■ **Input material**
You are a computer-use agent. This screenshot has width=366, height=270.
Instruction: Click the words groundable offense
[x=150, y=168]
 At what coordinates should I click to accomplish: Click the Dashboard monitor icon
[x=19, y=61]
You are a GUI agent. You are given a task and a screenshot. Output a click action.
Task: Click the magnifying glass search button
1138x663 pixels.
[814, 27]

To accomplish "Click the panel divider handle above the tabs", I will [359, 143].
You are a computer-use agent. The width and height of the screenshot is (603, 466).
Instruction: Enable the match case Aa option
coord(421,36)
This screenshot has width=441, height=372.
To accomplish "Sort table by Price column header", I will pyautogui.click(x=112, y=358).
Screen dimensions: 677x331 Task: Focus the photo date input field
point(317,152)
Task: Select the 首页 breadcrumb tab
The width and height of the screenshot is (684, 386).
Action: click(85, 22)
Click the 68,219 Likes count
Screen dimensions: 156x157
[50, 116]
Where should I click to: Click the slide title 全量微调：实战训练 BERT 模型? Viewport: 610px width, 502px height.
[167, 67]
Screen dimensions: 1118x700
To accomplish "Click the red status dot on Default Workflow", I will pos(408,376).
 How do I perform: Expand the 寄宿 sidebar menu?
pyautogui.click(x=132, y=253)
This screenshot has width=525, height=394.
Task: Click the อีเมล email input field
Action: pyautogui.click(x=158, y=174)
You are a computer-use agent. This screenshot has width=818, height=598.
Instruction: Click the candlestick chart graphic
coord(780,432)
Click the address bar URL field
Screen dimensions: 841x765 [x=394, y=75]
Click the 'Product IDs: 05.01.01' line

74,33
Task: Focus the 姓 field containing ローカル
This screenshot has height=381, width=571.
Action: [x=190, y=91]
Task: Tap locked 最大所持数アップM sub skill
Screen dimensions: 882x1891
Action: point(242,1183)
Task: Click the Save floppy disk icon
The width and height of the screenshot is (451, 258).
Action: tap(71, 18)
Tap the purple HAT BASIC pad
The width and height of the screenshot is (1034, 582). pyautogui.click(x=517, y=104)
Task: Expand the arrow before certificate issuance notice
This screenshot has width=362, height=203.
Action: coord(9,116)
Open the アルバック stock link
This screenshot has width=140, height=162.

■ **Work to complete**
Nothing but an exact copy of the lines from the first one above through the line holding "has width=818, height=598." should be returned.

■ **Solution for this problem**
You are a computer-use agent. This screenshot has width=366, height=270.
Instruction: Click the words groundable offense
[x=150, y=168]
 At what coordinates should I click to accomplish: Click the Dashboard monitor icon
[x=19, y=61]
You are a GUI agent. You are given a task and a screenshot. Output a click action.
Task: Click the magnifying glass search button
1138x663 pixels.
[814, 27]

To accomplish "Click the panel divider handle above the tabs", I will [359, 143].
You are a computer-use agent. The width and height of the screenshot is (603, 466).
Instruction: Enable the match case Aa option
coord(421,36)
This screenshot has width=441, height=372.
To accomplish "Sort table by Price column header", I will pyautogui.click(x=112, y=358).
Screen dimensions: 677x331 Task: Focus the photo date input field
point(317,152)
Task: Select the 首页 breadcrumb tab
The width and height of the screenshot is (684, 386).
Action: click(85, 22)
Click the 68,219 Likes count
Screen dimensions: 156x157
[50, 116]
Where should I click to: Click the slide title 全量微调：实战训练 BERT 模型? Viewport: 610px width, 502px height.
[167, 67]
Screen dimensions: 1118x700
To accomplish "Click the red status dot on Default Workflow", I will pos(408,376).
 How do I perform: Expand the 寄宿 sidebar menu?
pyautogui.click(x=132, y=253)
This screenshot has width=525, height=394.
Task: Click the อีเมล email input field
Action: pyautogui.click(x=158, y=174)
You are a computer-use agent. This screenshot has width=818, height=598.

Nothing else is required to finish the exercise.